There are so many posts out there writing about the technology, the changes that it will bring, the benefits that will result. But the technology is a means to an end. It’s people who make the biggest changes. The technology as we know, simply enables. Do we always have to wait until the technology gets boring?

We already have enough systems that can deliver the fastest resolutions. It’s the thinking that puts the barriers in the way that causes the problems. Break down the barriers, break down the thinking, look internally, look to yourself, before looking to buy new systems or create supposedly ‘faster’ processes.

Perhaps I’ve simply forgotten how to think? How to be critical? Perhaps I don’t even know, am not even aware that I’ve forgotten…

re-think, re-wire, re-engineer, re-build…

We have become used to looking to technology to give us the answer, to be the answer. But looking to technology has made us lazy. We couldn’t rethink our processes to cut down the SLA for FCR, so our customers decided to create their own DIY workaround, it’s called Twitter. A three minute SLA is an artifice, it signifies nothing. The focus is all wrong.

We should be writing about ‘forward thinking’ people, not forward thinking organisations. It’s the people that will change, not the organisations. Perhaps what social has done/is doing is being the catalyst that reminds us what critical thinking is.

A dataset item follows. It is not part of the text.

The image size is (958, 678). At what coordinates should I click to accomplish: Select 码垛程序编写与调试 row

Organisations are simply a manifestation of the people that inhabit their ecosystem. I tut-tut at myself at the emptiness of that sentence. It’s all a cliche. It’s just words hung together. I’m just as guilty as anyone else. The habit is difficult to break.

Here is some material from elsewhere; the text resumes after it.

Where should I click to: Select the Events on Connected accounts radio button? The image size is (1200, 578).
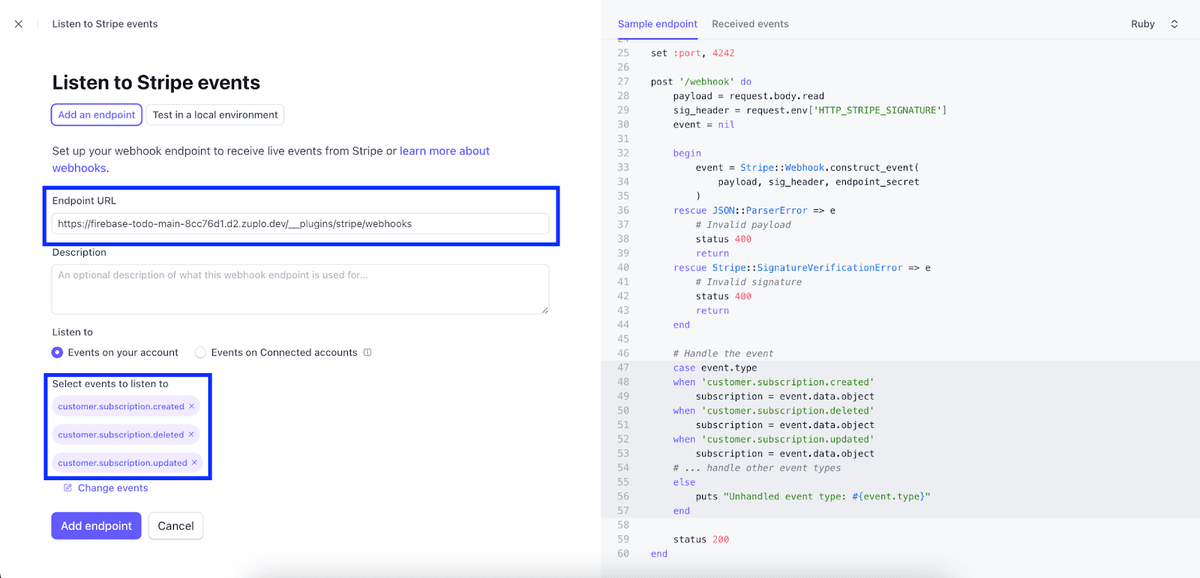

Organisations are nothing without people.

trust, authenticity, collaboration, sharing, transparency … add your own words, the list of empty words is endless! And yet, these are the very words that lie at the heart of social? The words that give social its meaning, its essence, are the very words that undermine it.

Perhaps we’re all competing with each other, competing for your attention? Quick add more empty words! But what do these words mean to you, in your context, at this moment in time? Do you even know? Do you care?

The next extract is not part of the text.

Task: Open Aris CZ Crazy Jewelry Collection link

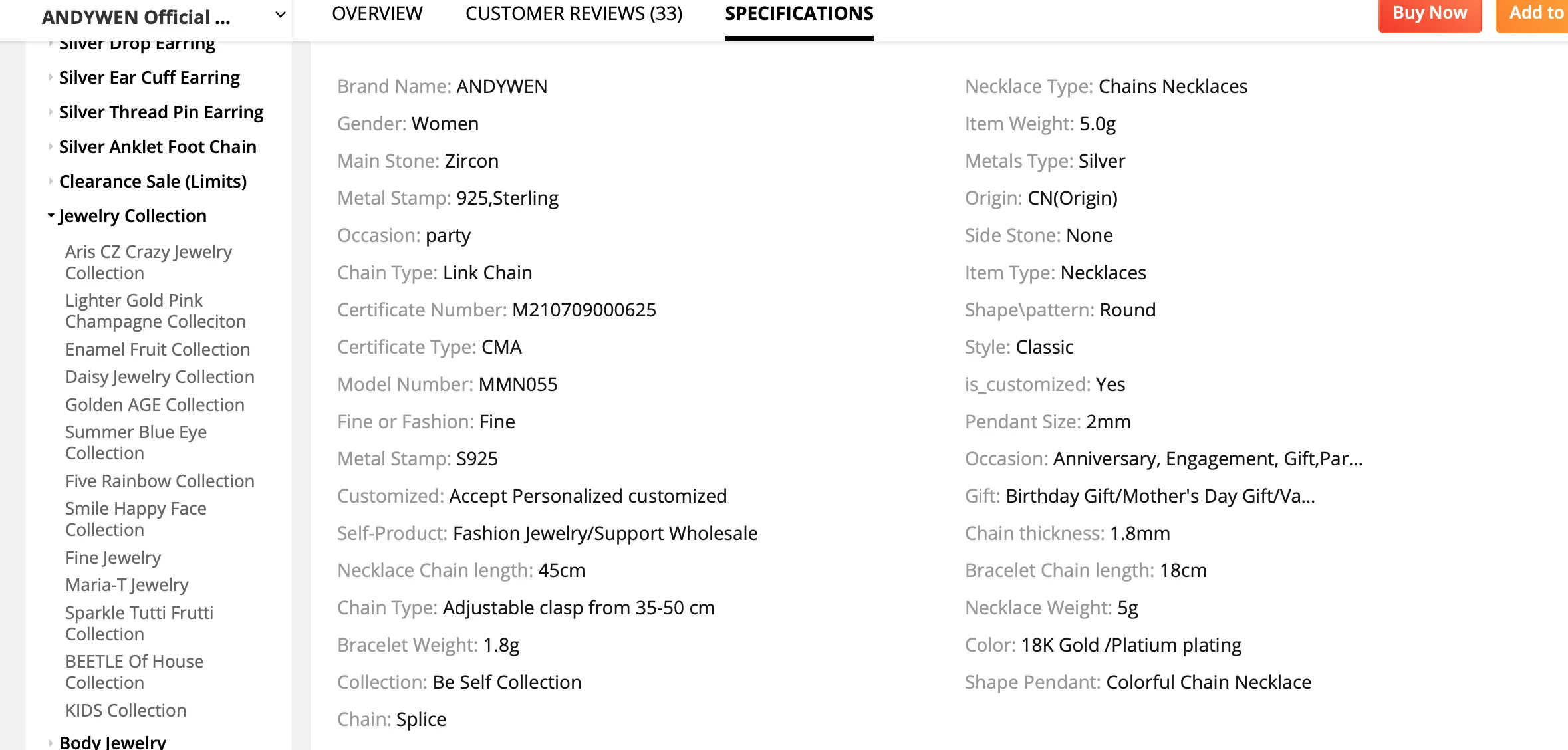Action: click(148, 263)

We look to KLM as the most socially innovative. But for KLM social is a way of thinking, a way of doing. Perhaps it started off as the technology – Twitter, Facebook, YouTube, but someone or some people within KLM recognised and understood that by doing, the biggest change to be made was not the face value of responding on Twitter within three minutes, but recognising the opportunity for what that response could be, could represent, in that moment in time. There is a subtle, but critical dependence in social between doing and understanding, doing and recognising, doing and realising. You have to do it, in order to realise the value of it. I can’t teach you the value of social to you. I can’t teach you best practice for you, it’s your journey. I can show you what others have done, but that is their journey. Ultimately, this is your journey. And it is a journey.

Even KLM, who have intertwined customer service, marketing and PR, are still on their journey, they are still understanding how to build, create and think from social. Still trying to cast off ‘we’ve always done it this way’, in favour of something that reflects the nuances of today. The blueprint forever being shaped and crafted, by you.

Kate Leggett (Forrester) talks about a ‘mobile-first’ mentality in her customer service trends for 2015, and perhaps KLM is making the mental shift towards a ‘social first’ mentality. What social, mobile, digital and even traditional channels represent is far greater than the sum of the individual technologies that are grouped together under these terms.

We must all be critical, because in doing so, we stop ourselves falling into the trap of becoming a cliche or a hackneyed phrase.